Could a DUP Victory in North Belfast Paradoxically aid Remain?

Dr Adam Fusco is a Associate Lecturer in Politics at the University of York

As the polls stand the result of 2019 general election is predicted to be an overall Conservative majority. However, a hung parliament is not ruled out from the realms of possibility. In such a scenario the Conservative and Labour parties will be attempting to gain as much support from others to form a government. The tacit Remain alliance that has emerged in Northern Ireland in advance of the election has seen the SDLP and Green Party stand aside in North Belfast, with their assumption being that Sinn Féin are the party best placed to defeat the DUP’s Nigel Dodds and advance the anti-Brexit cause. There is a paradox, however, that under certain conditions a DUP victory in North Belfast might in fact aid the cause of Remain. This depends on the mathematics of a potential hung parliament.

If we assume for the purpose of argument on December 12th Sinn Féin return their 7 MPs elected in 2017 plus Finucane in North Belfast, this means that the number of votes required for a majority in the House of Commons is 319. This calculated by subtracting the 8 SF abstainers and 4 for the speaker and his deputies, divided by two: (1) 650 – 8 – 4 = 638; (2) 638 / 2 = 319.

If the DUP were to retain North Belfast, however, 320 votes would be required for a majority: (1) 650 – 7 – 4 = 639; (2) 639 / 2 = 319.5, rounded up to 320 (as was the case during the parliament elected in 2017). This means that if the Tories are returned as the largest party without an overall majority, they would require an extra vote to pass the government’s withdrawal agreement with a DUP victory in North Belfast.

For instance, if the Tories returned 317 MPs (as they did in 2017) they would require 2 additional votes if SF were to win North Belfast, whereas they would require 3 if the DUP retained the seat.

At present the DUP are still signalling their opposition to the government’s withdrawal deal, which suggests that under the scenario outlined above a SF victory makes it easier, rather than harder, for the Conservatives to pass their withdrawal bill, assuming Conservative party discipline can be maintained and Labour rebels won over. However, conversely, were the Conservatives to win an overall majority, a SF victory in North Belfast would symbolically signal opposition in Northern Ireland.

Therefore, the paradox of a DUP victory in North Belfast aiding Remain depends on how well or badly the Conservative party performs in the general election.
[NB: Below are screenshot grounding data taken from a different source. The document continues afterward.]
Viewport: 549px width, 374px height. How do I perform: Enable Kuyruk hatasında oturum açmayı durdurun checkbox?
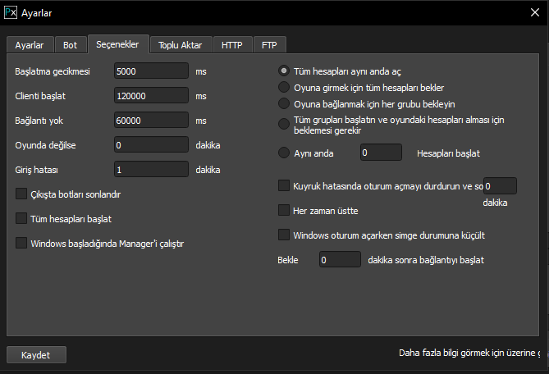pos(285,186)
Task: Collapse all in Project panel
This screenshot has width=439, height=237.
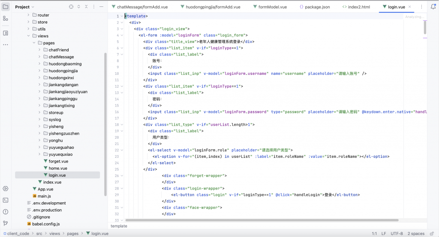Action: pyautogui.click(x=87, y=7)
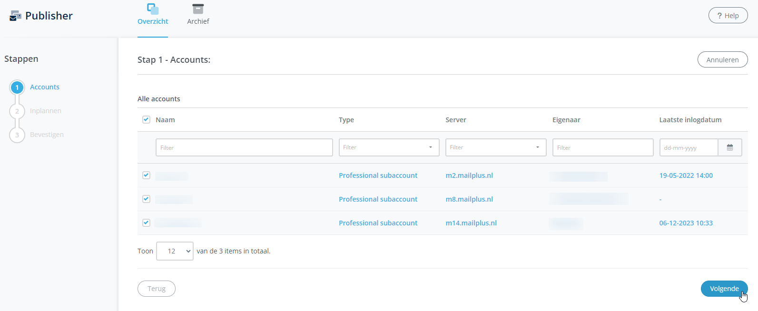
Task: Select step 1 Accounts circle
Action: pos(17,87)
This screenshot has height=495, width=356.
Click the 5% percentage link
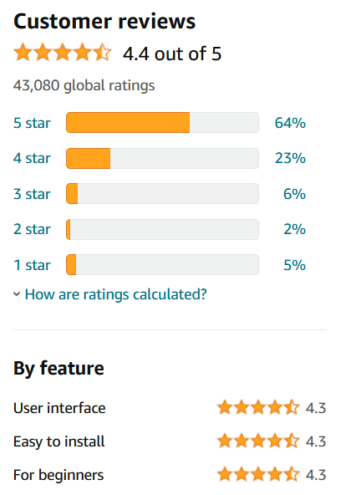294,265
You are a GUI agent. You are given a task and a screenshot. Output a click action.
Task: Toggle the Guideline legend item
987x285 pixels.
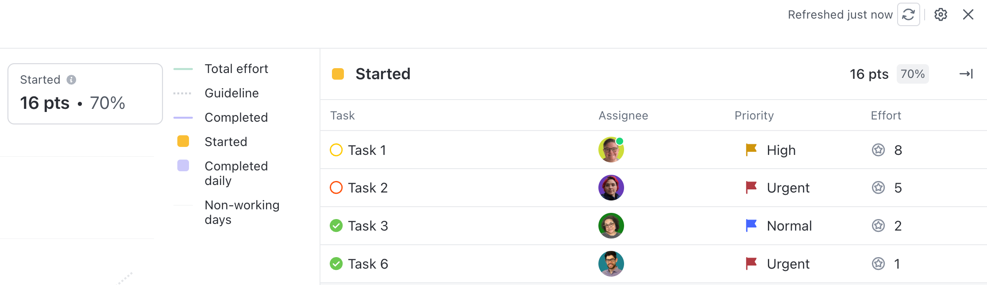coord(231,93)
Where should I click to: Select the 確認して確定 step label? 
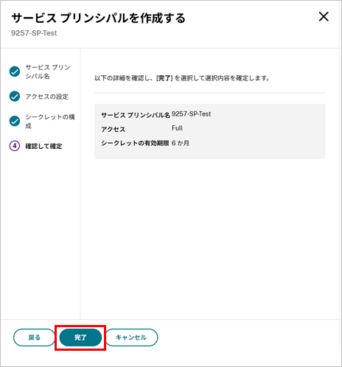[x=43, y=146]
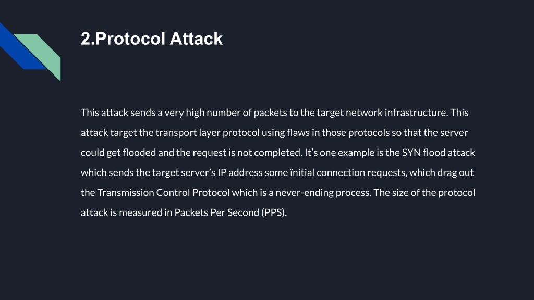
Task: Click the phrase "SYN flood attack"
Action: point(438,153)
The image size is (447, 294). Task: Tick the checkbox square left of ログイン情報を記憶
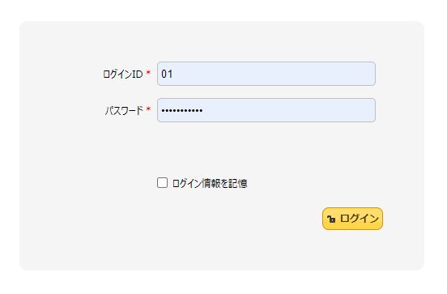[162, 182]
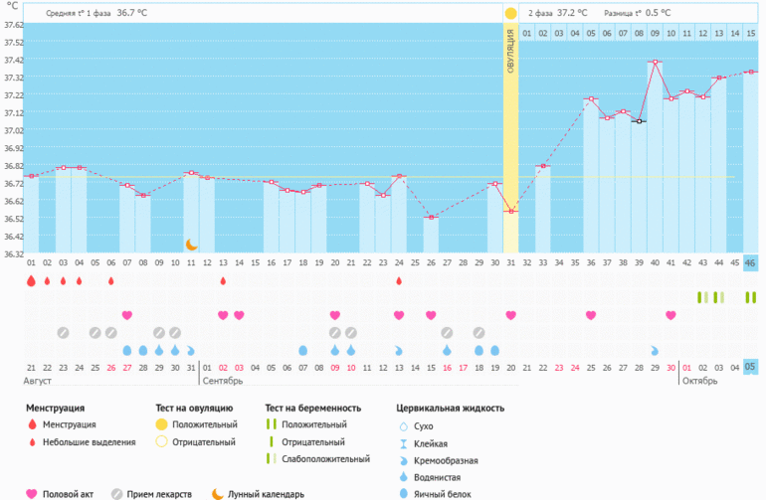Click the peak temperature point on day 40

coord(655,62)
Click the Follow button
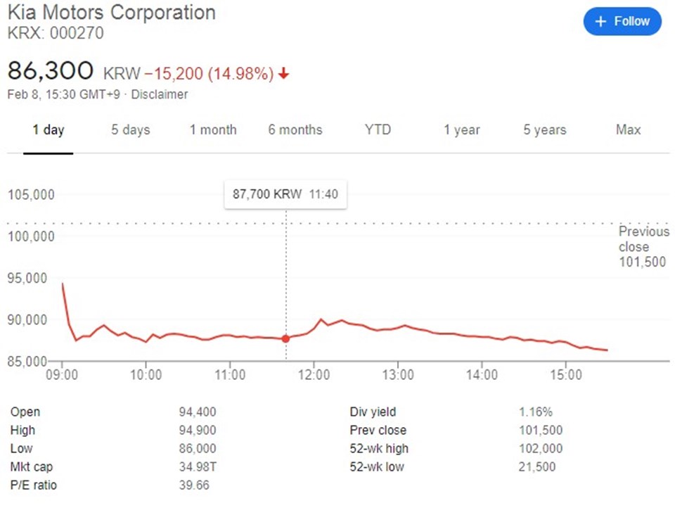The width and height of the screenshot is (675, 522). pos(622,21)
If the Conservatives (1) were to perform very badly, although perhaps still being the largest party without a majority, this potentially allows the Labour Party to cobble together support to form a minority administration. Although not impossible, DUP support is unlikely to be forthcoming under such a scenario and therefore in these circumstances a SF victory in North Belfast is unlikely to damage the Remain cause. However, (2) if the Conservatives were to lose narrowly in the scenario outlined above, Johnson is less likely to seek out the support of the DUP – who oppose his deal – and try to win over a handful of Labour rebels. In this scenario the DUP’s opposition paradoxically aids the Remain cause, as Johnson’s failure to pass his deal potentially allows for a Corbyn administration to renegotiate a deal which would be put to referendum against Remain. The DUP may be willing to stomach this if a UK-wide customs union is what prevents a de facto customs border in the Irish Sea. If (3) the Conservative level of failure is in-between the previous scenarios – in the range of 10-20 seats short of majority – the DUP and potentially the Brexit Party’s support becomes pivotal, as attracting such a number of Labour rebels would be a difficult task. Under such circumstances no-deal again becomes a political possibility.
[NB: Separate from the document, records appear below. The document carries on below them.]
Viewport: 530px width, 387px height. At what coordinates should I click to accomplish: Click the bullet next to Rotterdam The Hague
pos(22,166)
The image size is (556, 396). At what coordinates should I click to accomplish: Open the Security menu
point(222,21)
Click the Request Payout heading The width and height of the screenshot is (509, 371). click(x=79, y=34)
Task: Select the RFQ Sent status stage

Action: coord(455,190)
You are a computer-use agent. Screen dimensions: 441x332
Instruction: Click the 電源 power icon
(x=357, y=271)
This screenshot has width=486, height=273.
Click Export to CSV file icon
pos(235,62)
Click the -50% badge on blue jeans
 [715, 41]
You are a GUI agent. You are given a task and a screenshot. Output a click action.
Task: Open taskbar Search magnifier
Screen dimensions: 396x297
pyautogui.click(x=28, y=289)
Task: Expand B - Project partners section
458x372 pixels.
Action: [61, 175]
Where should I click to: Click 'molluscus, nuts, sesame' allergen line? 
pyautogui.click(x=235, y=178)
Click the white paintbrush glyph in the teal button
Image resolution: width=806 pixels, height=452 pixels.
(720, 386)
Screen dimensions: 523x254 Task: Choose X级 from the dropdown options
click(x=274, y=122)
Therefore, a Remain vote for SF in North Belfast – unlike a vote for a non-abstentionist Remain candidate in North Down, East and South Belfast – only delivers its desired outcome if the result of the general election is likely either to be very hung or an overall Conservative majority. Paradoxically, if the result is in-between, a DUP victory could well aid the cause of Remain. This complicates issues for tactical Remainers in North Belfast, as they will have to use their judgment on how to best cast their ballot, depending on what they believe to be the result of the general election for the UK as a whole. This could either be a vote for SF or the DUP, or neither. With the latter this is because there are reasons apart from Brexit which can reasonably inform voters’ choices and temper their views on for who they should vote in this contest. Therefore, with having a specific outcome in the general election in mind, tactical Remainers who neither wish to vote for SF or the DUP might also consider voting for the Alliance Party or spoiling their ballot with potentially no cost to Remain.